Stored data.
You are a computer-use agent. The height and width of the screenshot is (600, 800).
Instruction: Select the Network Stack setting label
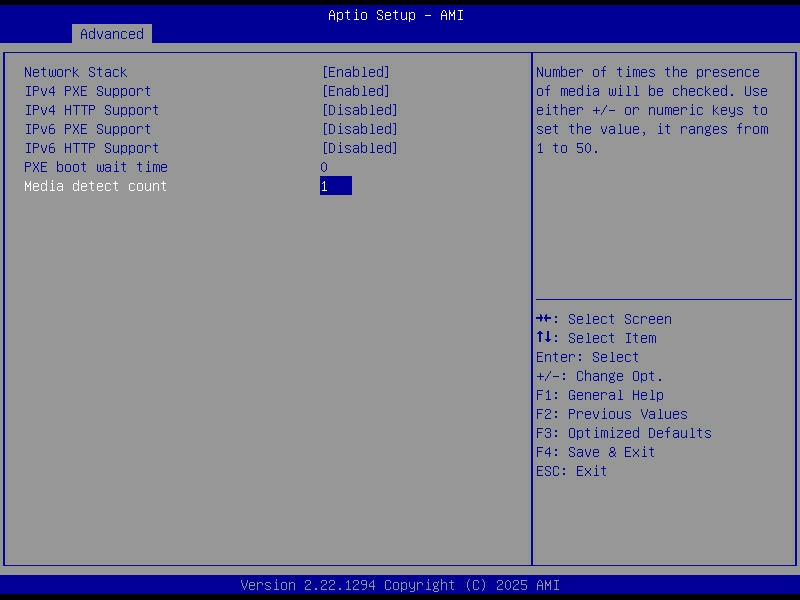75,72
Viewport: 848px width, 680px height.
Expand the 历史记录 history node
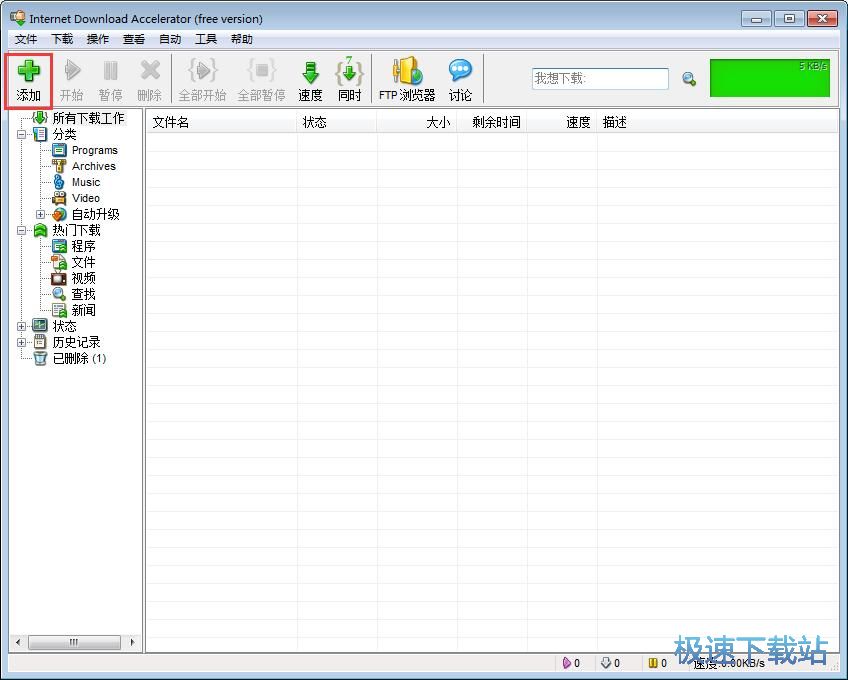21,342
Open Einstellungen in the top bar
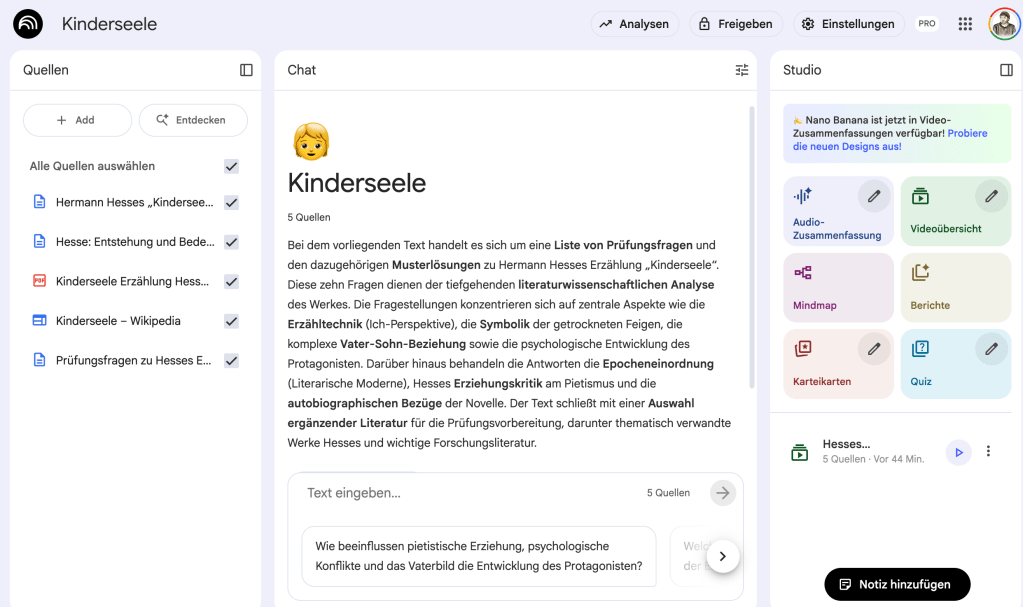The image size is (1023, 607). tap(848, 24)
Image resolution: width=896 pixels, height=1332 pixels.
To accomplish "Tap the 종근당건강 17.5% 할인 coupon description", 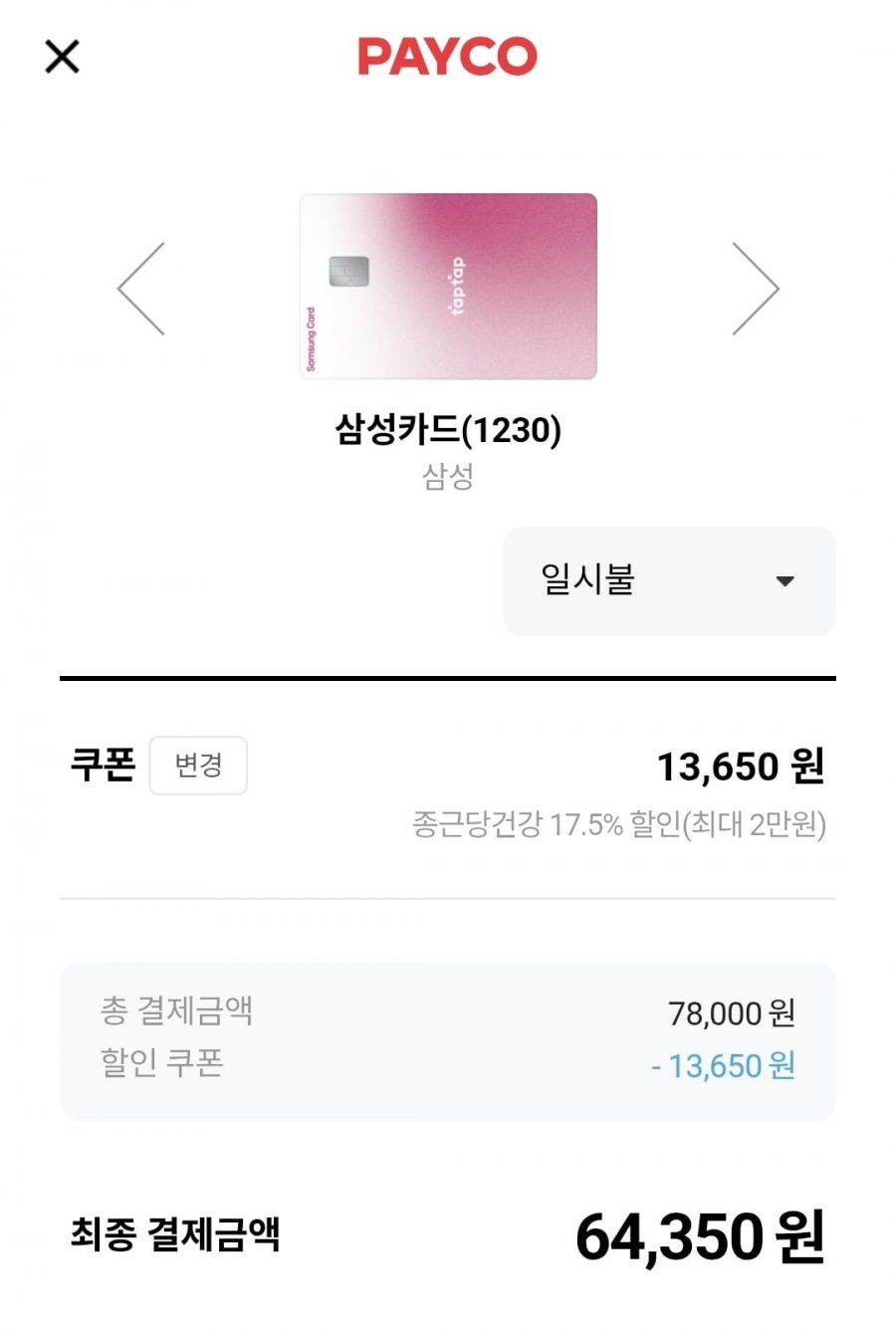I will coord(618,824).
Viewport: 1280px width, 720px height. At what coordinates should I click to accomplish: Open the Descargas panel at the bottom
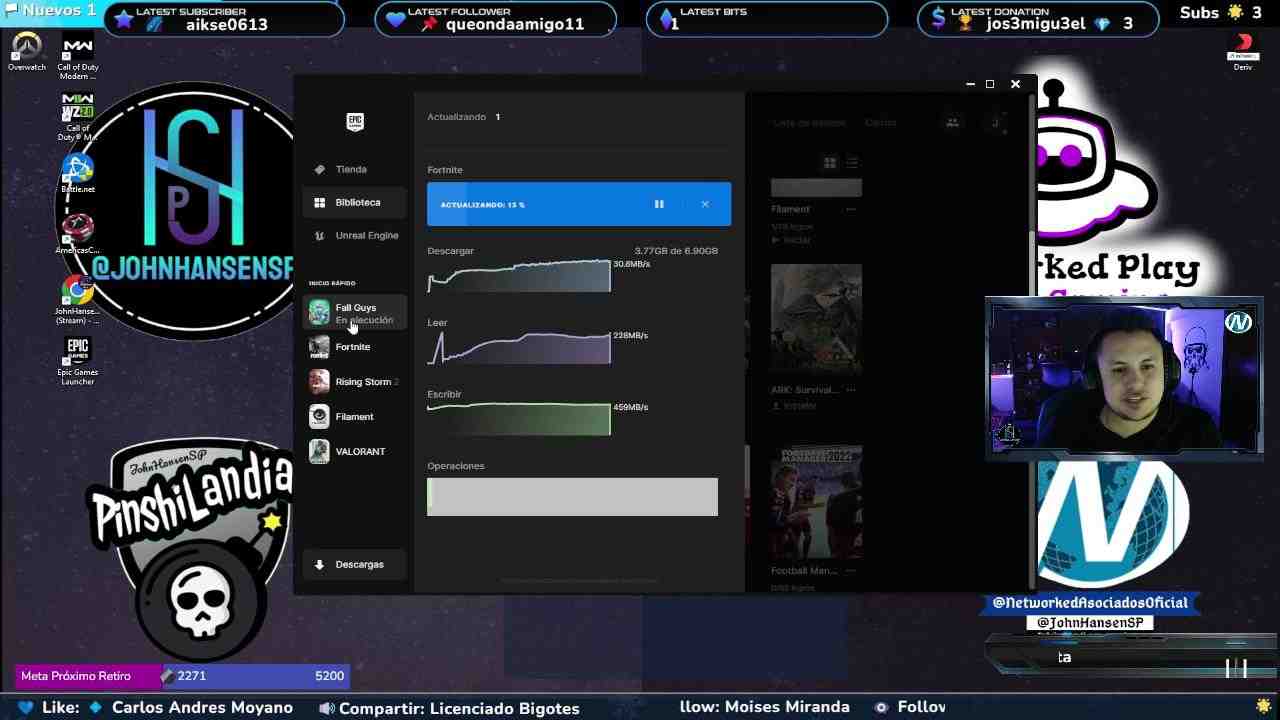[354, 564]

PROBLEM DESCRIPTION. Repeat, exactly and only, the lines from the one containing "Viewport: 1280px width, 720px" through the final line of the data, both ends included, leaving out any picture.

RESPONSE FOR THIS EXERCISE.
Viewport: 1280px width, 720px height. At what coordinates should I click to accomplish: Open the Descargas panel at the bottom
[354, 564]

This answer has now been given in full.